===== Provided records

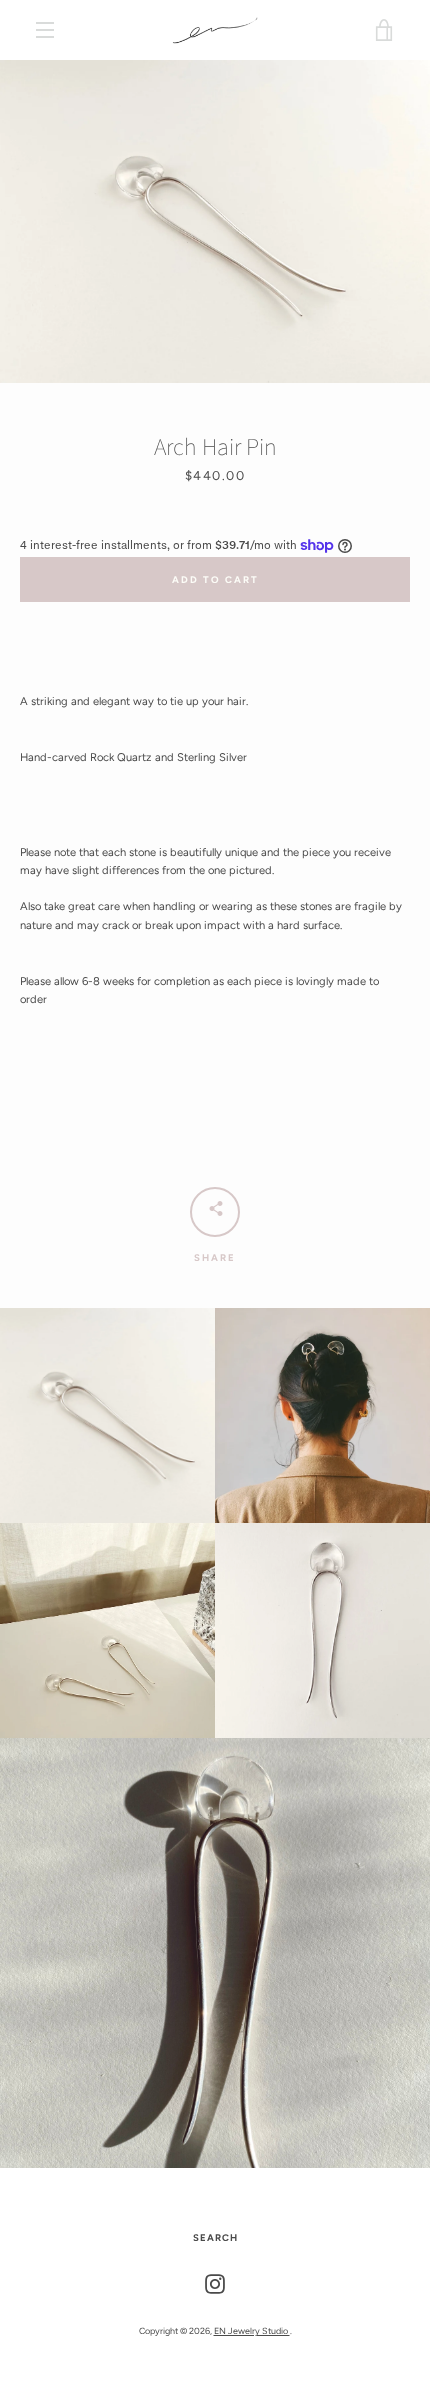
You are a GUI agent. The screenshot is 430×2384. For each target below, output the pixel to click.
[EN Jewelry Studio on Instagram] (215, 2283)
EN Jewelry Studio (252, 2330)
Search (215, 2237)
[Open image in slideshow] (215, 221)
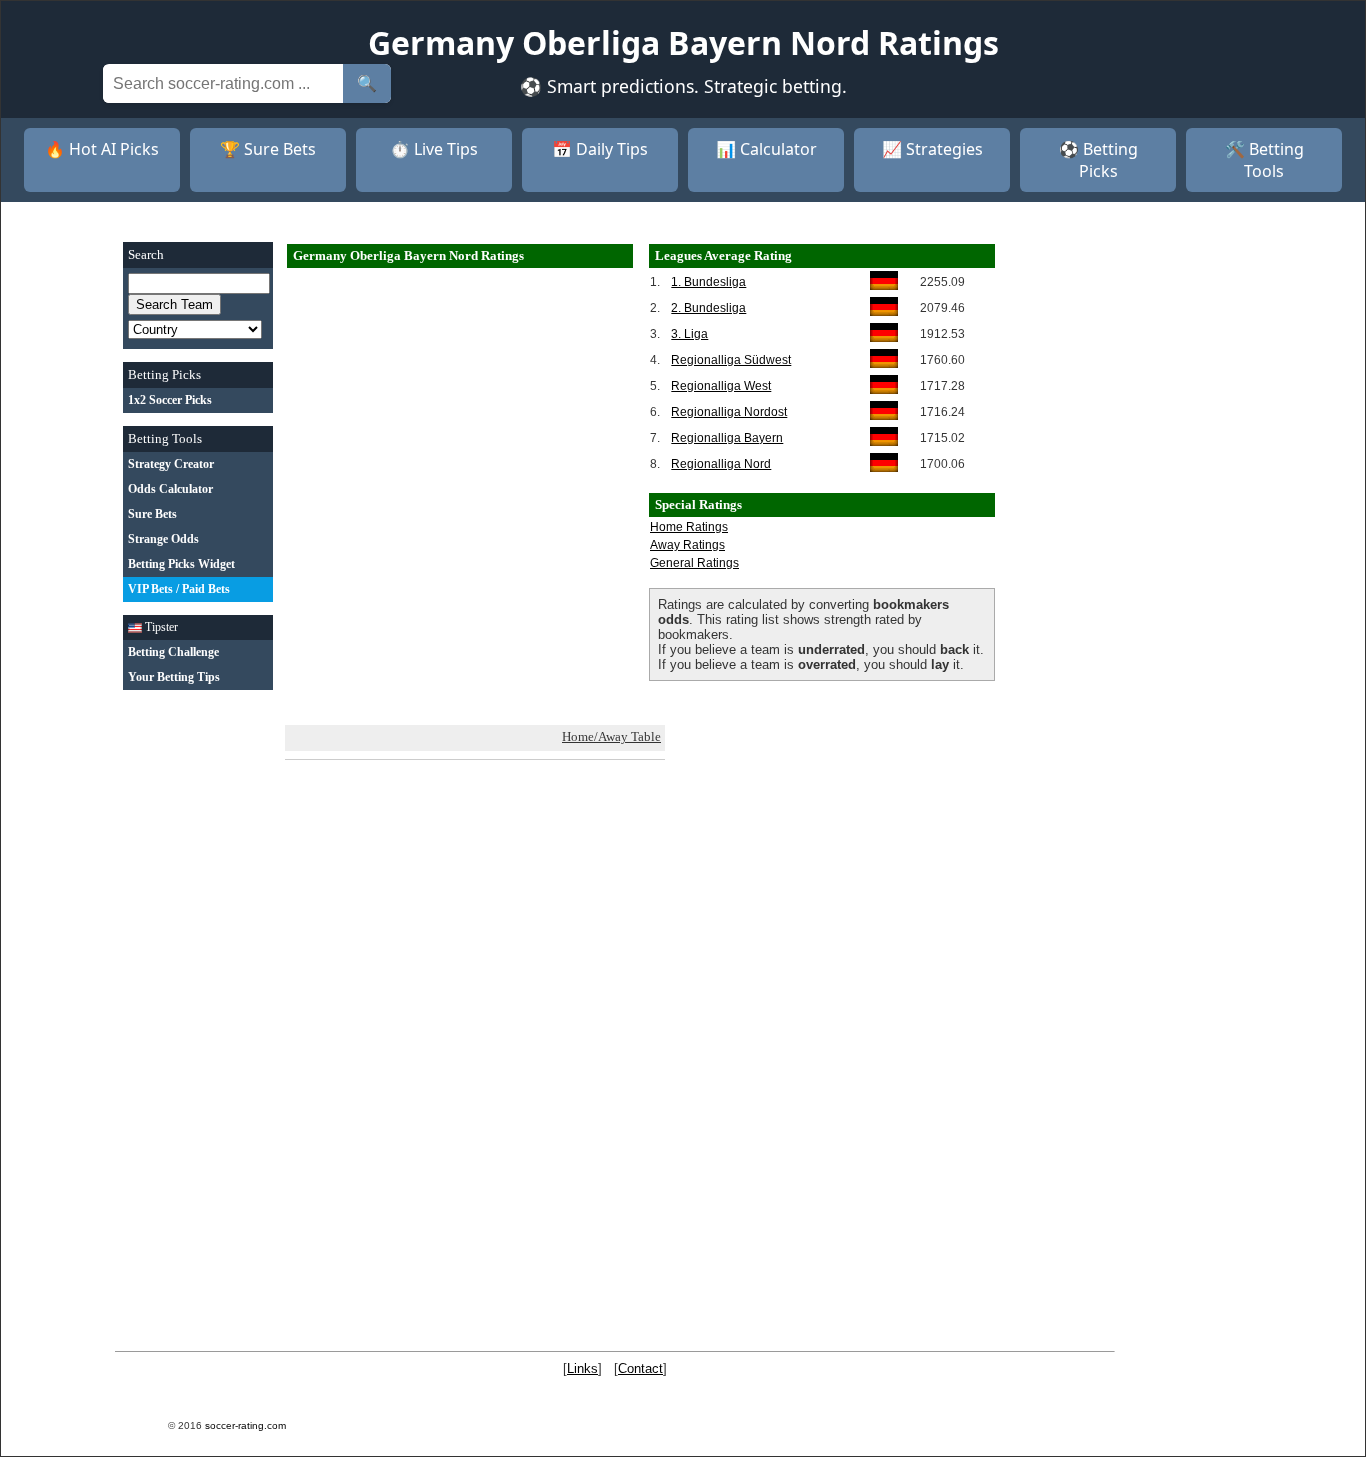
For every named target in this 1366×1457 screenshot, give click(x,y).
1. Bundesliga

==========

▶ [Required action]: All lines from the one containing "[EN Jewelry Studio on Instagram] (215, 2283)" to the last line of the data above, both included, should be printed exactly, and the pictures should not appear.

▶ [Completed task]:
[EN Jewelry Studio on Instagram] (215, 2283)
EN Jewelry Studio (252, 2330)
Search (215, 2237)
[Open image in slideshow] (215, 221)
For every named target in this 1366×1457 screenshot, give click(x,y).
1. Bundesliga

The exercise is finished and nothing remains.